Sinomenine

Clinical data
- Other names: Cocculine
- ATC code: none;

Identifiers
- IUPAC name (9α,13α,14α)-4-Hydroxy-3,7-dimethoxy-17-methyl-7,8-didehydromorphinan-6-one;
- CAS Number: 115-53-7;
- PubChem CID: 5459308;
- ChemSpider: 10179905;
- UNII: 63LT81K70N;
- ChEMBL: ChEMBL248095;
- CompTox Dashboard (EPA): DTXSID00871595 ;
- ECHA InfoCard: 100.003.722

Chemical and physical data
- Formula: C_{19}H_{23}NO_{4}
- Molar mass: 329.396 g·mol^{−1}
- 3D model (JSmol): Interactive image;
- SMILES CN1CC[C@@]23CC(=O)C(=C[C@@H]2[C@@H]1CC4=C3C(=C(C=C4)OC)O)OC;
- InChI InChI=1S/C19H23NO4/c1-20-7-6-19-10-14(21)16(24-3)9-12(19)13(20)8-11-4-5-15(23-2)18(22)17(11)19/h4-5,9,12-13,22H,6-8,10H2,1-3H3/t12-,13+,19-/m1/s1; Key:INYYVPJSBIVGPH-QHRIQVFBSA-N;

= Sinomenine =

Chemical compound

Sinomenine or cocculine is an alkaloid found in the root of the climbing plant Sinomenium acutum which is native to Japan and China. The plant is traditionally used in herbal medicine in these countries for rheumatism and arthritis.
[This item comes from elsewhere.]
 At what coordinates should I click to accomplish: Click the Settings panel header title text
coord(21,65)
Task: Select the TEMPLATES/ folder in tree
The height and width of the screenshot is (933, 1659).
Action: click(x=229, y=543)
However, analgesic action against other types of pain seems to be limited. Sinomenine is a morphinan derivative that is related to the common cough suppressant dextromethorphan. The drug's anti-rheumatic effects are thought to be primarily mediated via release of histamine, but other effects such as inhibition of prostaglandin, leukotriene and nitric oxide synthesis may also be involved.